Black smoke billowed from a jumble of at least eight incinerated vehicles that were in a jam of cars stopped at the checkpoint. Bystanders scrambled over twisted metal to drag victims from the smoldering wreckage as Iraqi guards staggered around stunned.
Earlier, a parked car exploded near a private hospital in the central neighborhood of Karradah, killing 11 people and wounding 13, police said. The blast damaged the Abdul-Majid hospital and other nearby buildings.
The fourth explosion was from a bomb left on a minibus in the central Rusafi area, killing four people and wounding six others, police said.
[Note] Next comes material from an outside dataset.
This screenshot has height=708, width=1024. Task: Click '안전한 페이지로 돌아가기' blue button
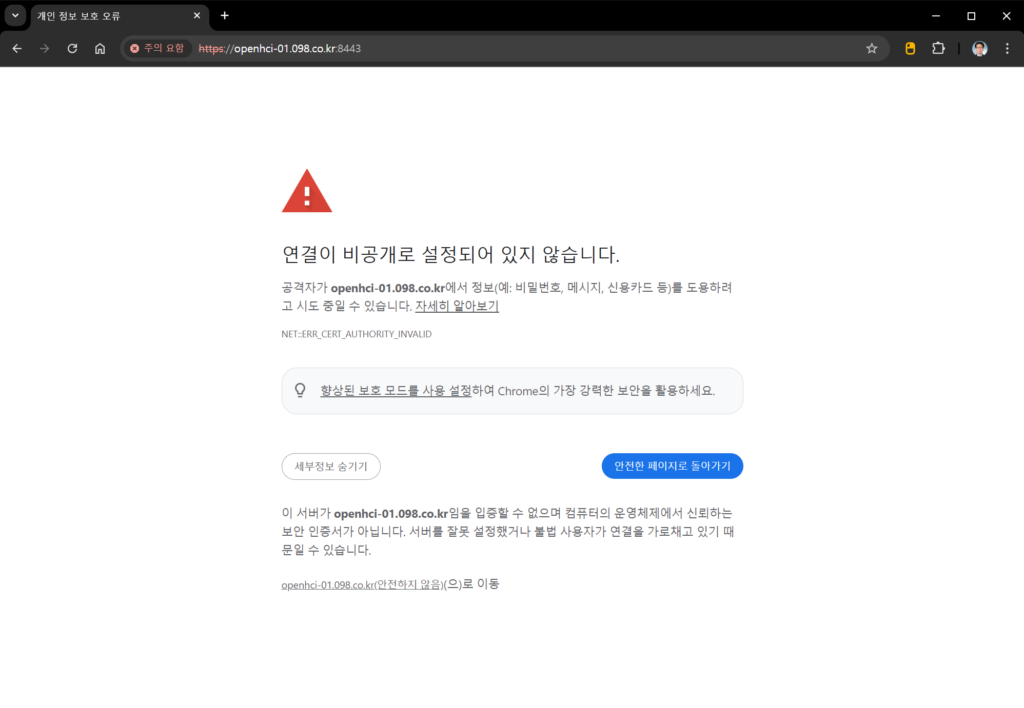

In another development, Iraqi Prime Minister Nuri al-Maliki said Wednesday that Iraq plans to take security control of the whole country from foreign forces by the year end.
But he said there was no easy way to end the raging sectarian violence.
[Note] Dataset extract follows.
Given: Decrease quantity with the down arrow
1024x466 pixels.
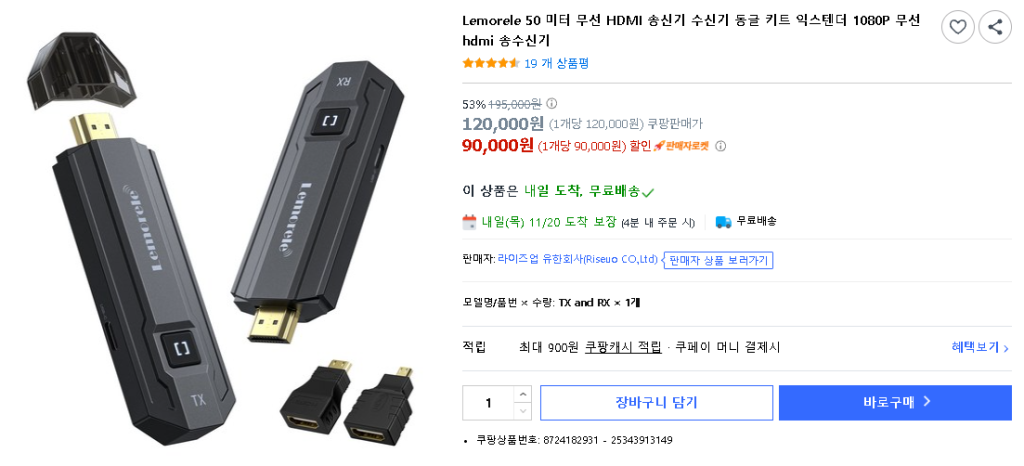Looking at the screenshot, I should click(x=522, y=411).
Anti-American Shi'ite cleric Moqtada al-Sadr withdrew his six ministers from Maliki's cabinet on Monday to press for a pull-out timetable for the 146,000 US troops in Iraq.
In a speech delivered on his behalf at a ceremony marking the handover of southern Maysan province from British to Iraqi control, Maliki said three provinces in the autonomous Kurdistan region would be next, followed by Kerbala and Wasit provinces.
"Then it will be province by province until we achieve (this transfer) before the end of the year," Maliki said in the speech delivered by National Security Adviser Mowaffaq al-Rubaie.
Rubaie said this could happen even sooner.
"We are working very hard to get all provinces to have control and transfer security responsibilities... well before Christmas," he told reporters in English after the ceremony.
Britain has 7,000 troops stationed in Iraq's Shi'ite south. It pulled its troops out of the Maysan capital Amara last year and repositioned them along the Iranian border, a move greeted as a victory by Sadr's Mehdi Army a militia regarded by Washington as the greatest threat to peace in Iraq.
Maysan is the fourth of Iraq's 18 provinces to be handed to Iraqi security forces, joining Muthanna, Najaf and Dhi Qar, all predominantly Shi'ite and relatively calm regions in the south.
Maliki says Iraq's security forces will only take back control from foreign forces when ready, but he urged patience.